Sunday, May 22, 2011

CULTURE STELSEL atau Tanam Paksa

( 1830-1870 )


Culturestelsel merupakan suatu kebijakan ekonomi yang dasar-dasarnya tidak berbeda dengan system Land Rente.

Kesamaan yang terdapat dalam Land Rente dan Culturestetsel ialah :

Pemerintah adalah pemilik tanah sehingga penduduk desa

merupakan penyewa tanah tersebut.


Perbedaanya ialah bahwa rakyat/petani dalam system Culturestelsel atau tanam paksa ini tidak lagi bebas menanam jenis tanaman apa yang mereka inginkan, yang mempunyai pasaran yang luas, akan tetapi bahwa pemerintah akan menentukan/memerintahkan agar petani harus menanam jenis tanaman apa yang dikehendaki oleh pemerintah.

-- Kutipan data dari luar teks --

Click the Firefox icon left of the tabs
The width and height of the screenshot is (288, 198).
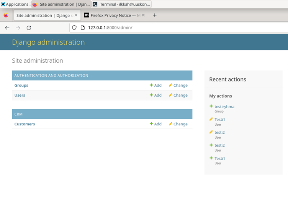tap(6, 15)
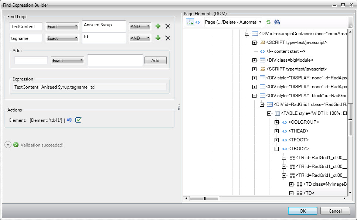The height and width of the screenshot is (220, 357).
Task: Click the blue undo arrow beside Element
Action: [69, 120]
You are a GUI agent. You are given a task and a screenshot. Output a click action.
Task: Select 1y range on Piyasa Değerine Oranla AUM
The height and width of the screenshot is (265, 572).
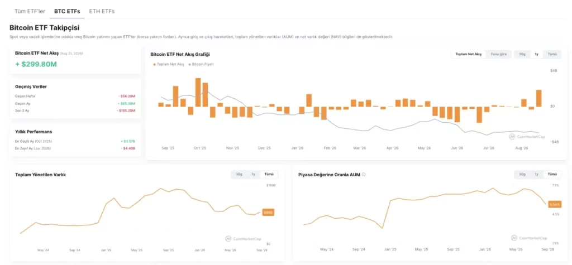pos(536,174)
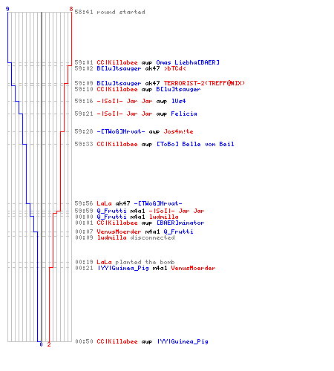Click ludmilla disconnected event
334x371 pixels.
136,237
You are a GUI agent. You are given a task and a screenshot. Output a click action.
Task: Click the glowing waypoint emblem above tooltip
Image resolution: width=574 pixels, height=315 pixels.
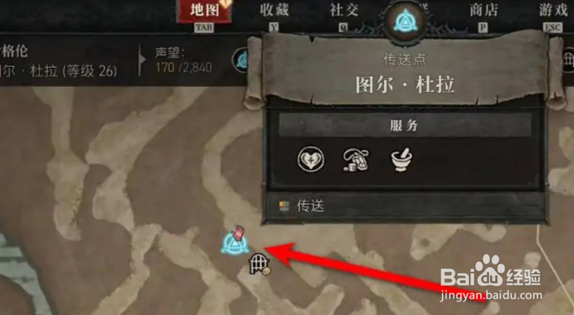(x=404, y=21)
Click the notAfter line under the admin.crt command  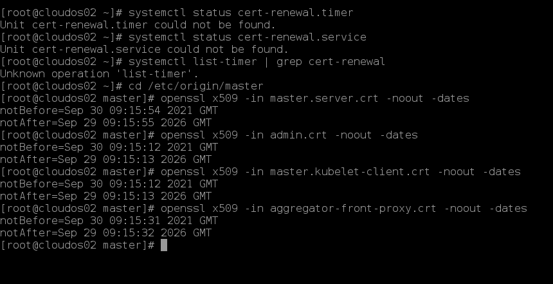[105, 160]
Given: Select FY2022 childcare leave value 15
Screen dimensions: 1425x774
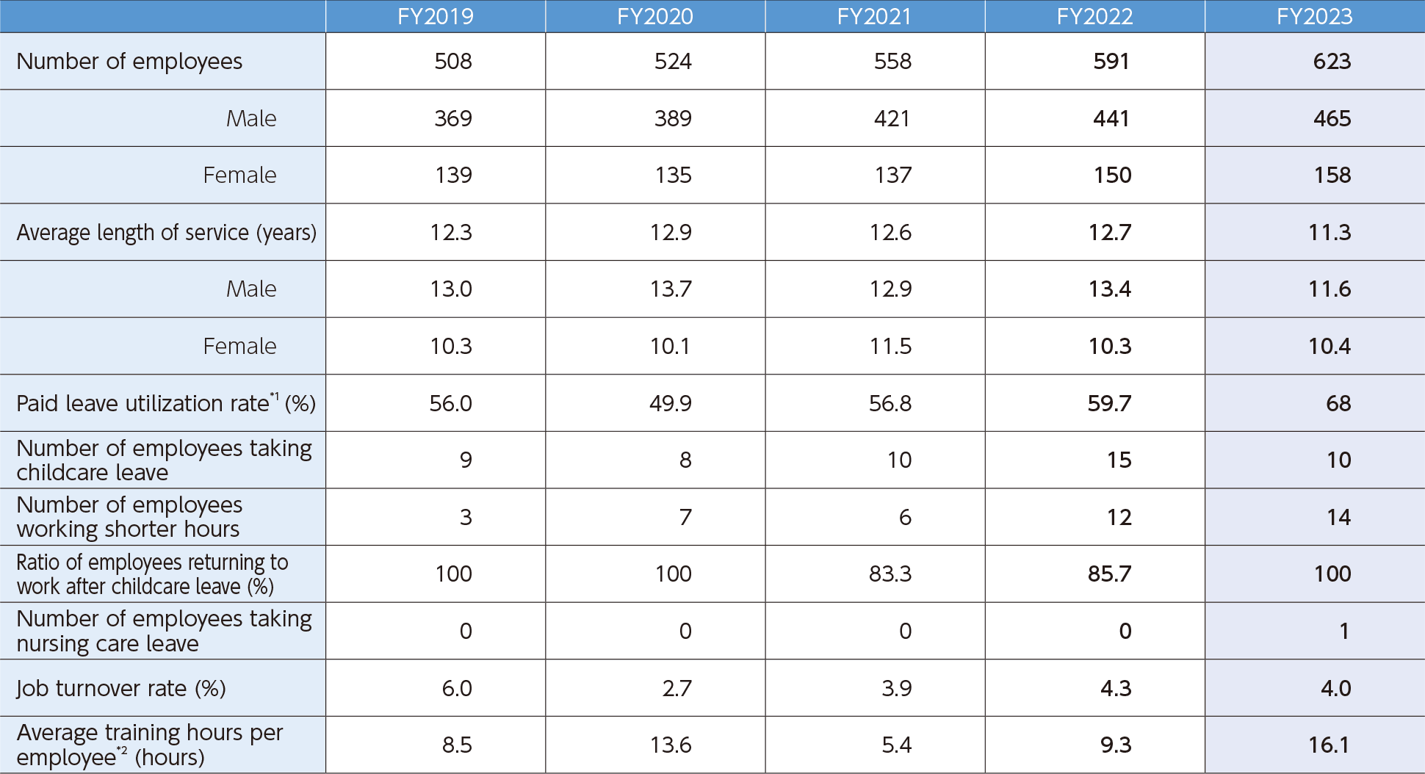Looking at the screenshot, I should coord(1119,460).
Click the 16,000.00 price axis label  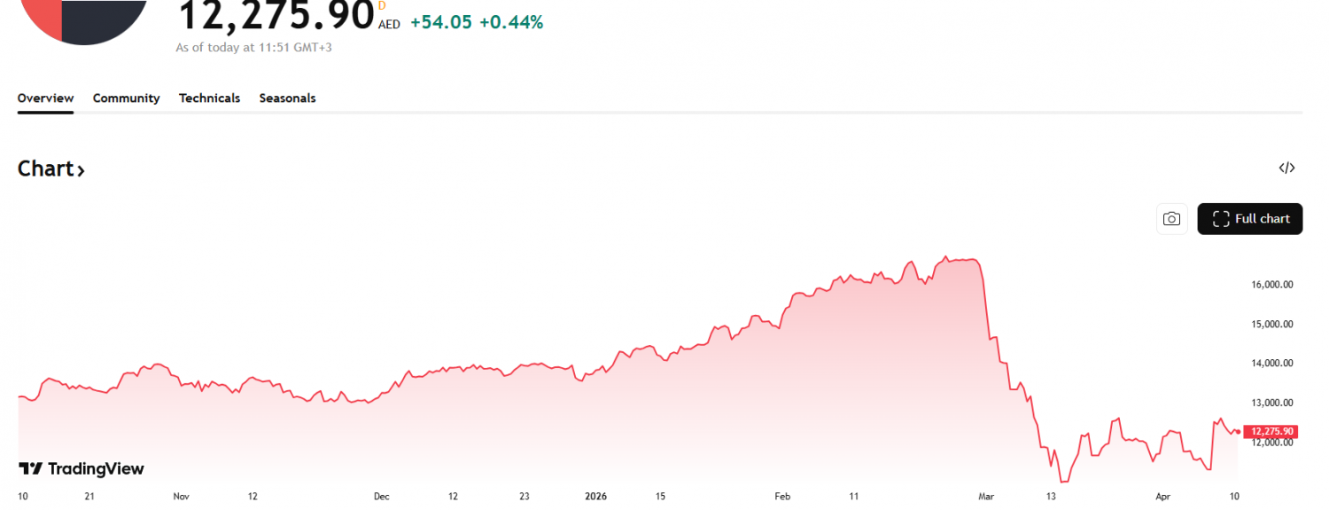(1272, 285)
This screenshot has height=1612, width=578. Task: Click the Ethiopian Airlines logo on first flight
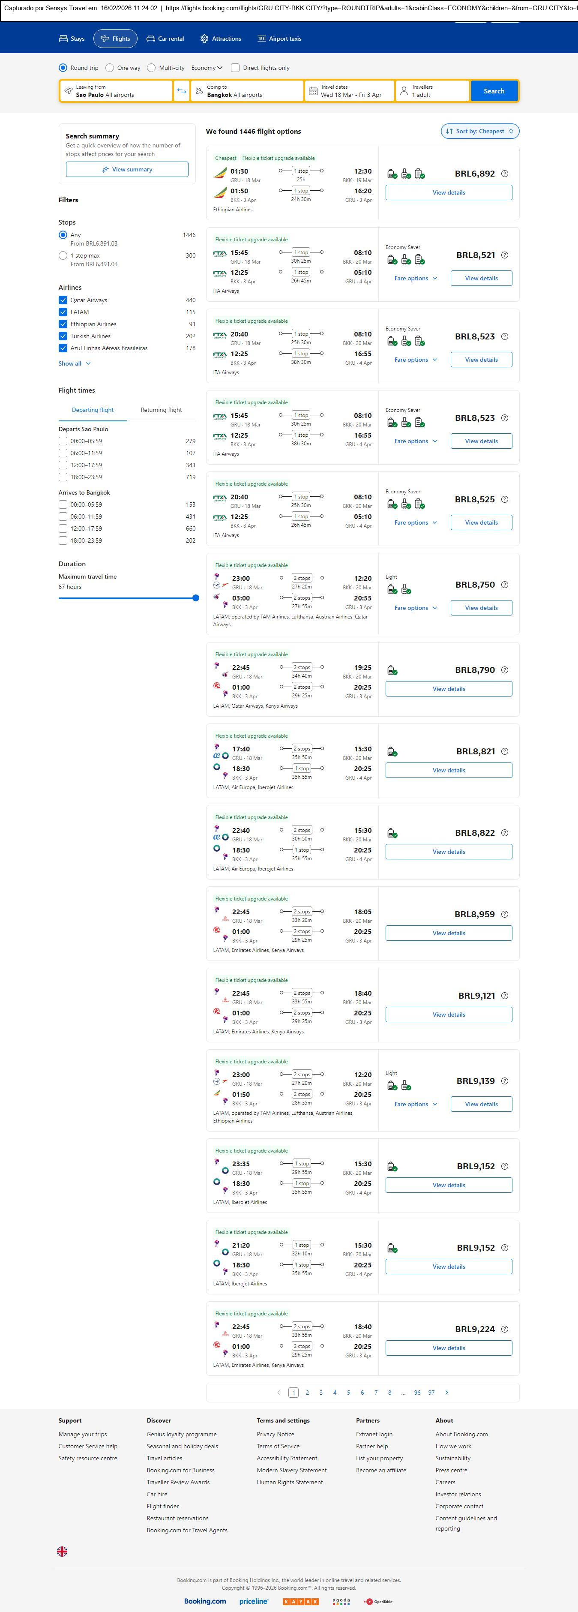point(220,173)
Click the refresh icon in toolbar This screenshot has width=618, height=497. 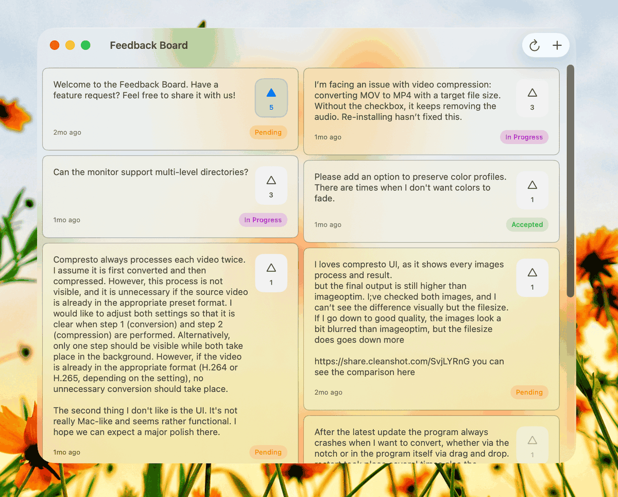[x=535, y=45]
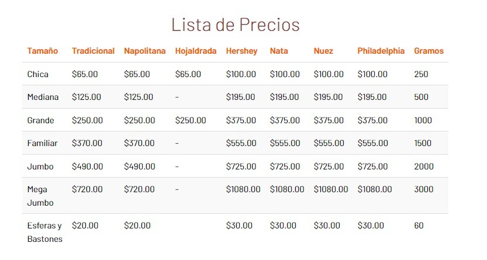This screenshot has width=487, height=260.
Task: Click the 3000 grams cell
Action: (423, 189)
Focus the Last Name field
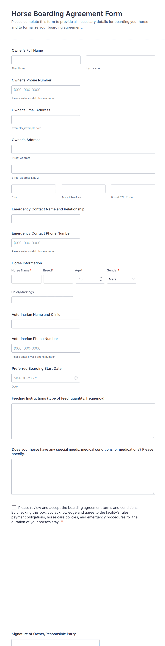This screenshot has width=165, height=646. [x=120, y=60]

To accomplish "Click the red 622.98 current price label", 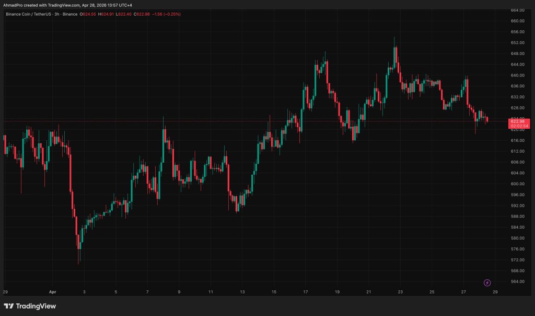I will 518,121.
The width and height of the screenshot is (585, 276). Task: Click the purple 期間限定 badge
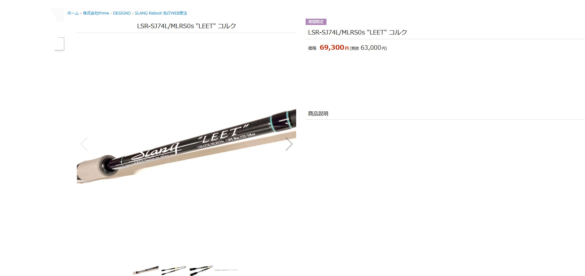pos(316,22)
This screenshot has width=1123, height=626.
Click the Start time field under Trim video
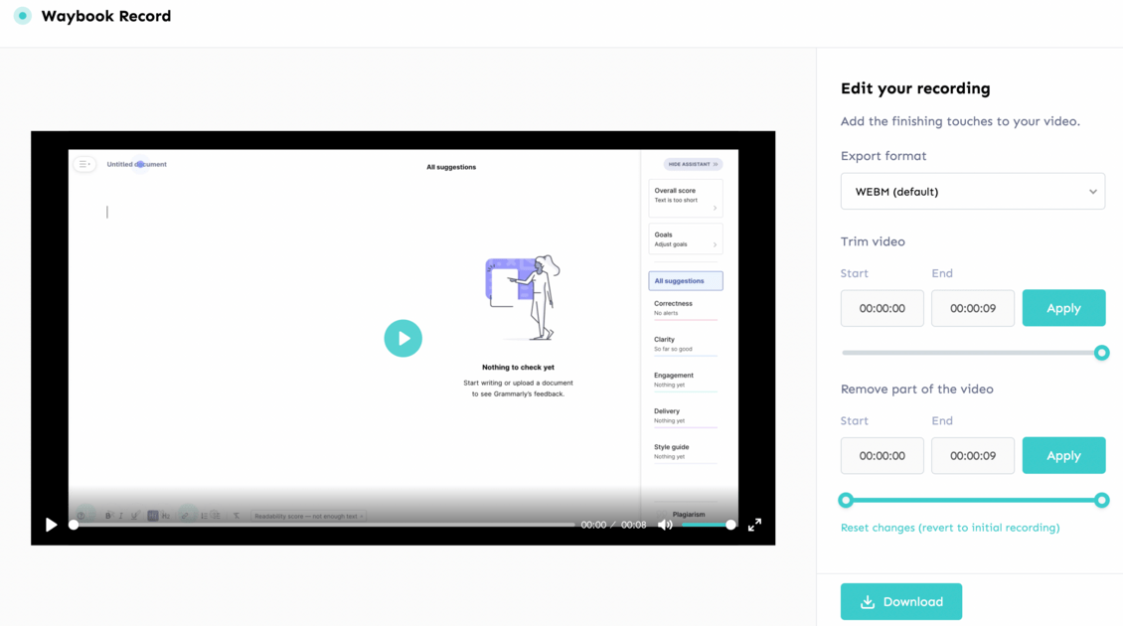pos(882,308)
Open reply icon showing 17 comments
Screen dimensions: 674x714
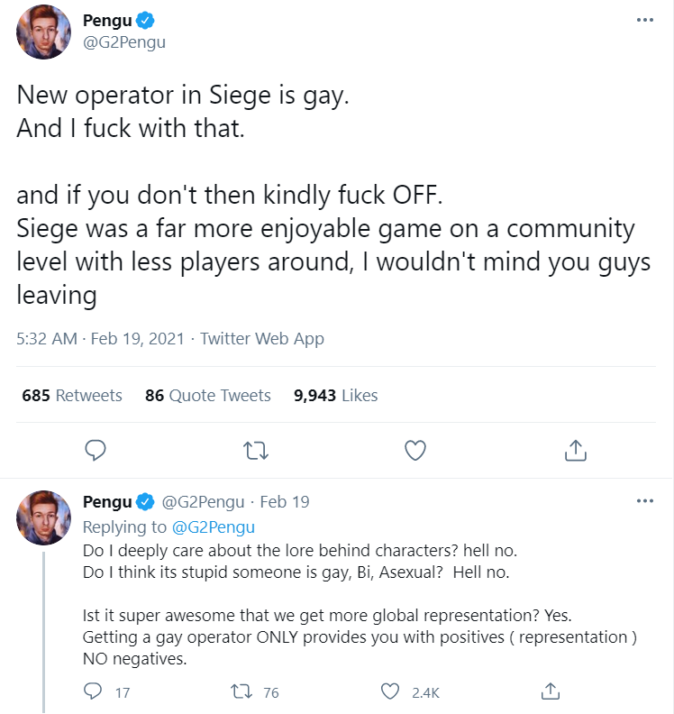coord(94,691)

Tentu saja Culturestelsel ini tidak hanya menimbulkan kerugian bagi penduduk desa, akan tetapi lebih baik daripada itu ialah penderitaan rakyat, terutama di Jawa.

Sebab – sebab Diterapkannya Culturestelsel:

1.Penduduk desa banyak yang tertipu/ditipu oleh para pegawai pemungut pajak tanah-land rente, yaitu para bupati yang oleh Raffles dahulu telah dimasukkan dalam jajaran pegawai pemerintah.

2.Hutang VOC yang terlalu besar pada Pemerintah Belanda sehingga sangat berpengaruh pada cadangan devisa negara.3.System monopoli atas rempah-rempah dan penanaman paksa kopi di Indonesia yang diharapkan memberikan keuntungan ternyata tidak, sebab ternyata tidak mampu untuk membiayai pemerintahan di India-Belanda; Pemerintah malah berhutang, sebagai akibat dari perang-perang yang dilancarkan Nusantara, apalagi Perang Diponegoro mengurangi harapan para penanam modal untuk mendapat keuntungan di Jawa, maupun negeri Belanda sendiri.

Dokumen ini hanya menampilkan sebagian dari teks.